Goals include developing a separate major in peace studies, strengthening graduate programs in peace studies, funding fellowships, creating undergraduate scholarships, and building an endowment to attract more students to the program, he said.

The institute will also enhance UNT’s ability to attract programs such as the annual meeting of Peace Science Study International, which it will host next year, and help the school compete for grants.

The Castleberry Institute could influence world politics through its research, he said, “on questions such as what conditions predict where and when wars will occur, what predicts the outcome of wars, and what predicts the durability of peace after war.

“We also have people doing research on how wars end and how to build a more sustainable peace,” Mason said. “This research has clear policy implications for cases like Iraq, Afghanistan, and other conflicts. There are some pretty robust findings on these questions; we just need to figure out a way to get policymakers to pay attention to them.”

Castleberry’s attraction to peace studies intensified after she left the security of her journalistic success. She had made trips to Russia as a citizen diplomat in the midst of the Cold War, which convinced her she needed to help “make a more harmonious world,” she said. With the help of an anthropology professor at the University of Moscow, Castleberry decided that promoting peace would require involving women from around the world.

That sparked her goal of creating a women’s peace conference. After 18 months of intense planning, about 2,000 women delegates from 57 countries arrived in Dallas in August 1988 to figure out how women could advance the cause of a more peaceful world.

“It was time for women to take responsibility in the public domain,” Castleberry said. “I learned through experience [covering the news] that when a woman is present making decisions, the results are different – more humane and more caring.” Her experience in the newspaper office and outside it “led me to absolute conviction that women can make a difference.”

In her 28 years at the Dallas Times Herald, she won numerous journalism awards and in 1984 was inducted into the Texas Women’s Hall of Fame. She has written four books and inspired many young women to follow in her footsteps.

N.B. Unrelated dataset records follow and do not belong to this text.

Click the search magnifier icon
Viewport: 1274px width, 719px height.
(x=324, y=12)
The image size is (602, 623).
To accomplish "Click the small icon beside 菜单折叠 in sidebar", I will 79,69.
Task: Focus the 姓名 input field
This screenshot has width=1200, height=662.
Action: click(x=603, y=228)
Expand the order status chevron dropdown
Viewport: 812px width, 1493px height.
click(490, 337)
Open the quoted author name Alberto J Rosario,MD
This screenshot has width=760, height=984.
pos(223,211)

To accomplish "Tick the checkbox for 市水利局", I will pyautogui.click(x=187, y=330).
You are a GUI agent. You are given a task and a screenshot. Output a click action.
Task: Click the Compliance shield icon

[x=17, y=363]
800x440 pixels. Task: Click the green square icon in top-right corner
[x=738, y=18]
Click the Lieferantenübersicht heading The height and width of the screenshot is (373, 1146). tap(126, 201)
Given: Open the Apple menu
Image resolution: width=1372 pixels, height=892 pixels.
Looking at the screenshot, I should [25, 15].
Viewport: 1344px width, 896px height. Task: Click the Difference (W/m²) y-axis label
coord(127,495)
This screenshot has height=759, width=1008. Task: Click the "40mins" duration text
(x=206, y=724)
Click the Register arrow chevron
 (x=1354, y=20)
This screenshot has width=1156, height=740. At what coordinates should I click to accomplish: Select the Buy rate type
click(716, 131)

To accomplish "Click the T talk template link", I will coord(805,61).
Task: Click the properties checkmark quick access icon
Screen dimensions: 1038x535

Donovan’s passion for peacemaking dates back to watching her mother resolve disagreements in her job as a mediator with Camp Fire Inc. At the University of Texas at Austin, Donovan was the first woman elected as student body president.

Peacemaker Inc.’s commitment to peace and feminism drew Donovan to that group. She began volunteering in 2005 and ended up chairing the 2007 conference.

In Mason’s case, exposure to the civil rights and anti-war movements led him to question the interworkings of protests, justice systems, and war. He spent years researching a core question: “What could make a regular person undertake the dangerous and risky venture of joining an armed rebellion?”

That research evolved into his book, Caught in the Crossfire, which also addressed the intricate problems of finding the ingredients for lasting peace. “Once a war ends, what explains whether the peace will last or, alternatively, the nation will experience a relapse into armed conflict?” he said. “To me, that’s the big question today.”